Back in the gazebo, the creations were gathering around Authoria, who was preparing a looking glass on the surface of the pond with her authorial magic. The interior of the Tower chamber slowly appeared with decent clarity on the water surface. Under the gentle blue light of the moon, there lied the imprisoned Princess, whose small moribund figure was almost swallowed while by the regal armchair she was resting on. And on the other side of the moonlight, in the chilly darkness of the chamber, a familiar silhouette could be seen gingerly lowering themself down the ceiling window with a tether. Everyone cheered loudly for the arrival of the green-coated hero, except for the miniature matriarch. Her heart wept.

"Please, Sherline... Don't... ever... let her hand go...", Authoria murmured to herself.

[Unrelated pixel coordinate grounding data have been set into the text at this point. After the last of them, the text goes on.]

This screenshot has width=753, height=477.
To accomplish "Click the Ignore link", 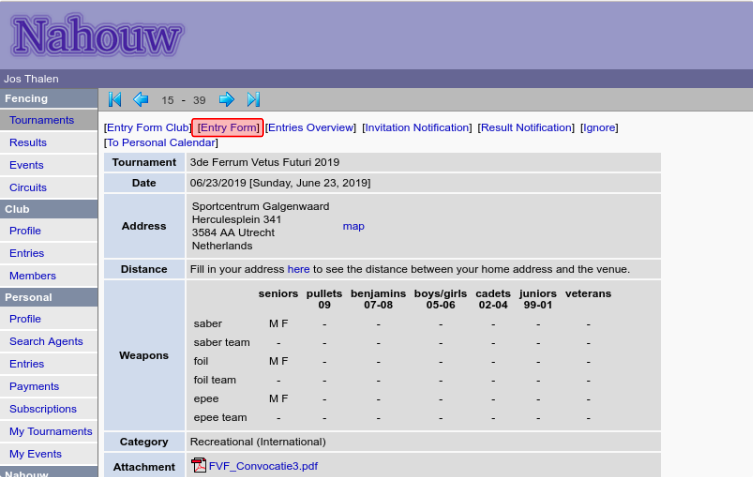I will 599,128.
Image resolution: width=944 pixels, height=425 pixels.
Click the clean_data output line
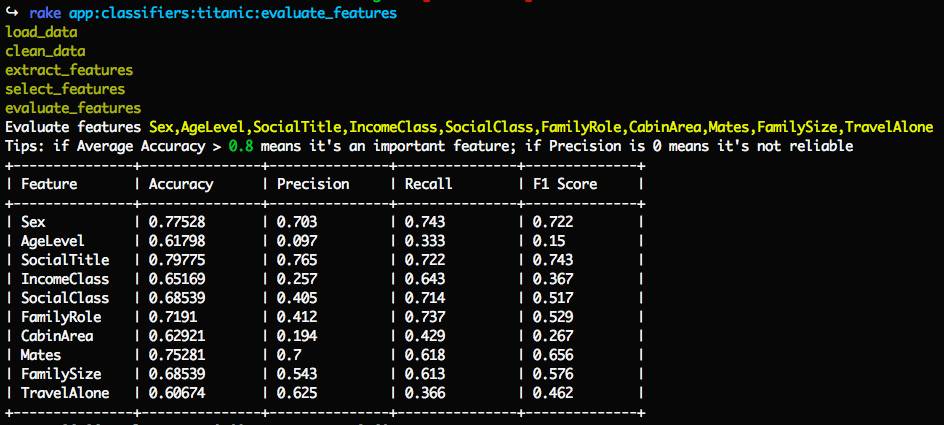(45, 52)
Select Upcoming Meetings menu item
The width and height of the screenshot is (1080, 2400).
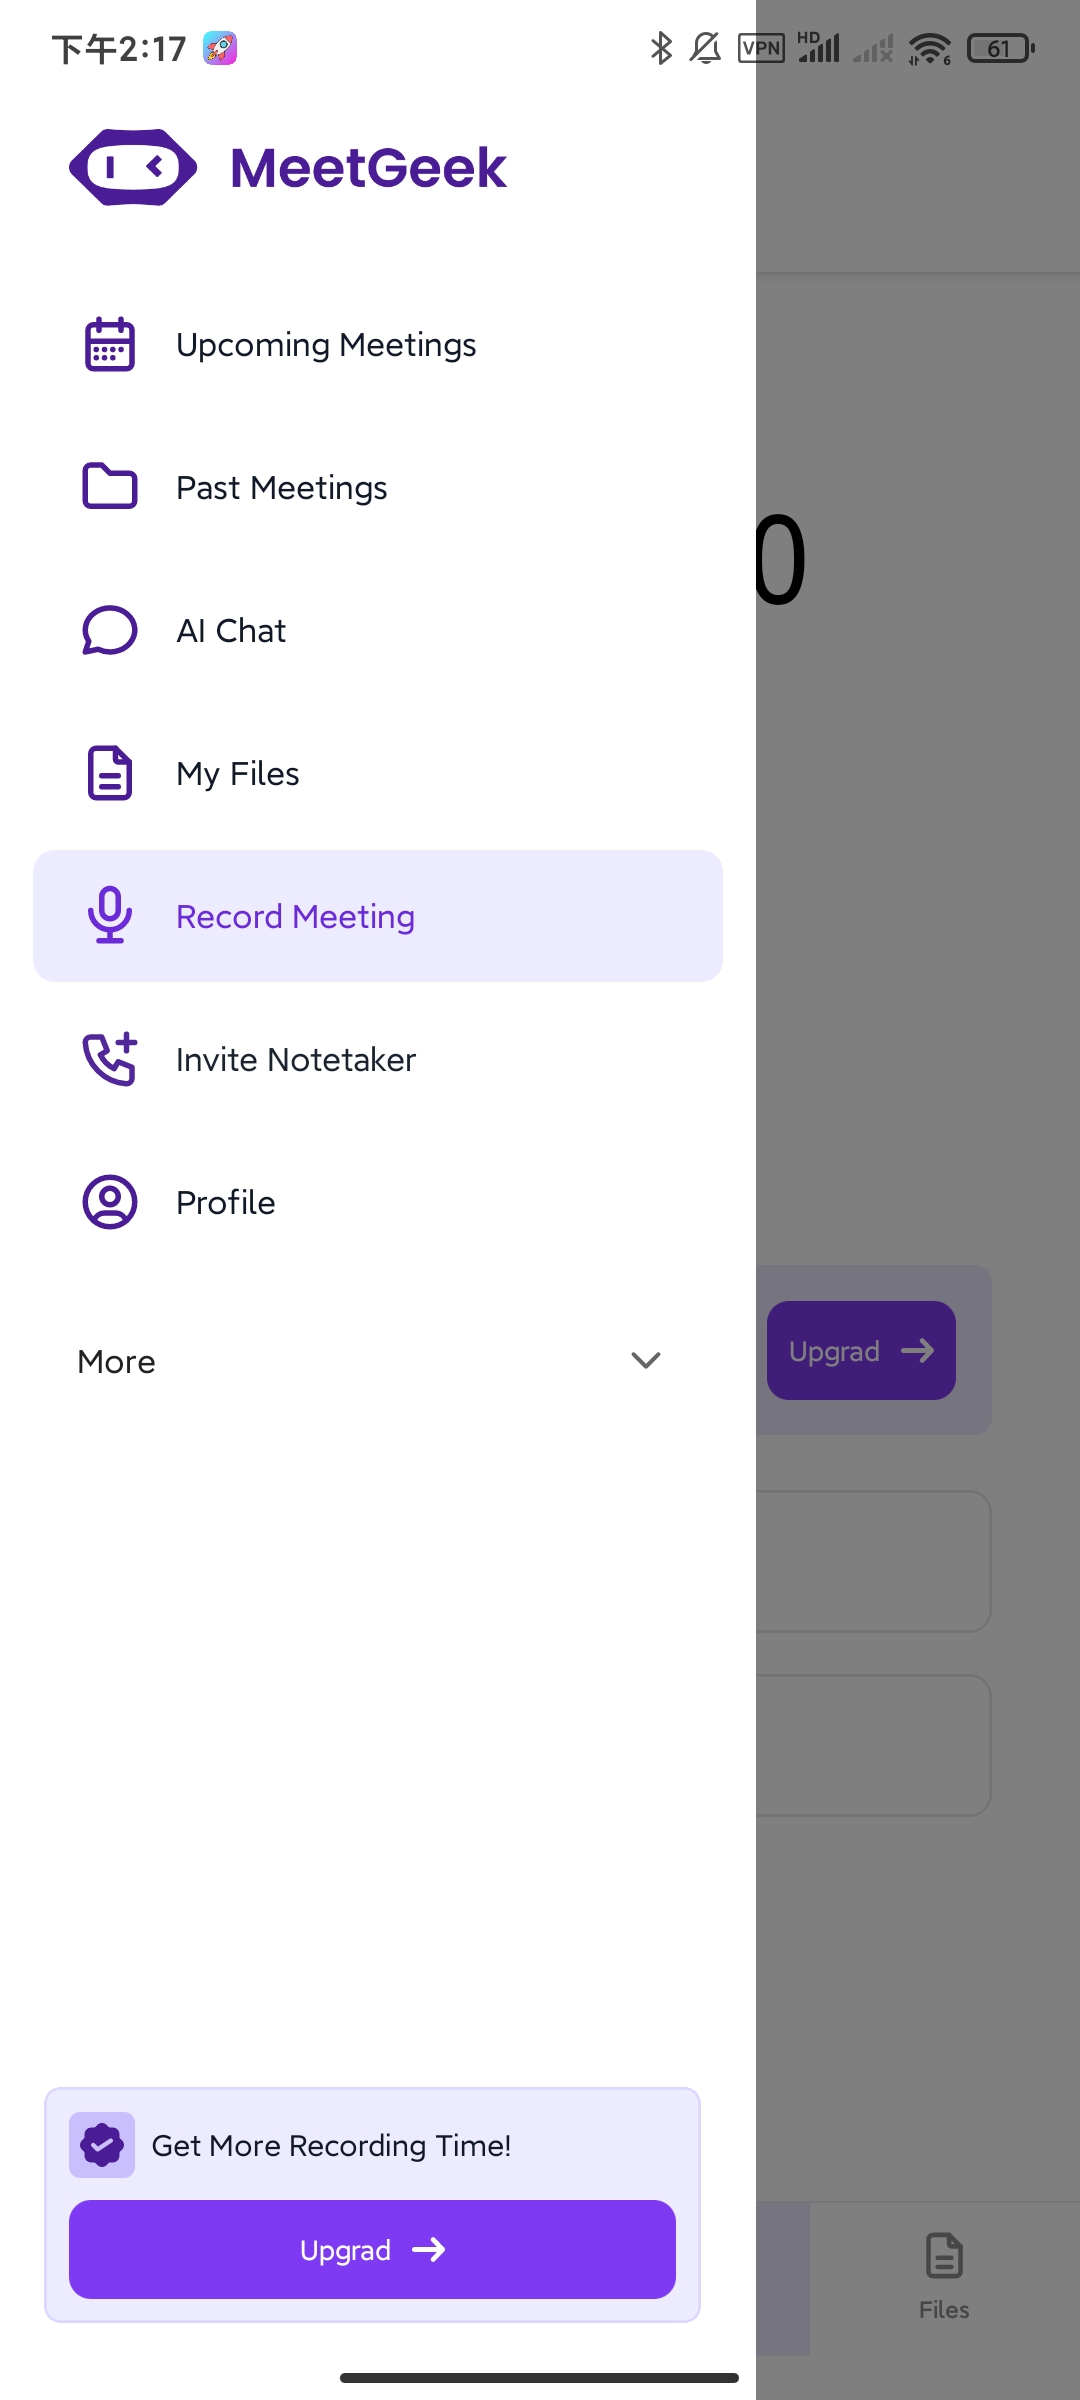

As Sherline's feet had touched the floor and her mind swirling about how a humiliation it was, the Princess slightly turned towards her, eyes seemed more alerted and anxious. The barrister tried to swallow down an invisible lump in her throat and nervously anticipated whatever the reaction the Princess might produce. She might likely call in guards, which would be bad. However, it wasn't what Sherline was greeted.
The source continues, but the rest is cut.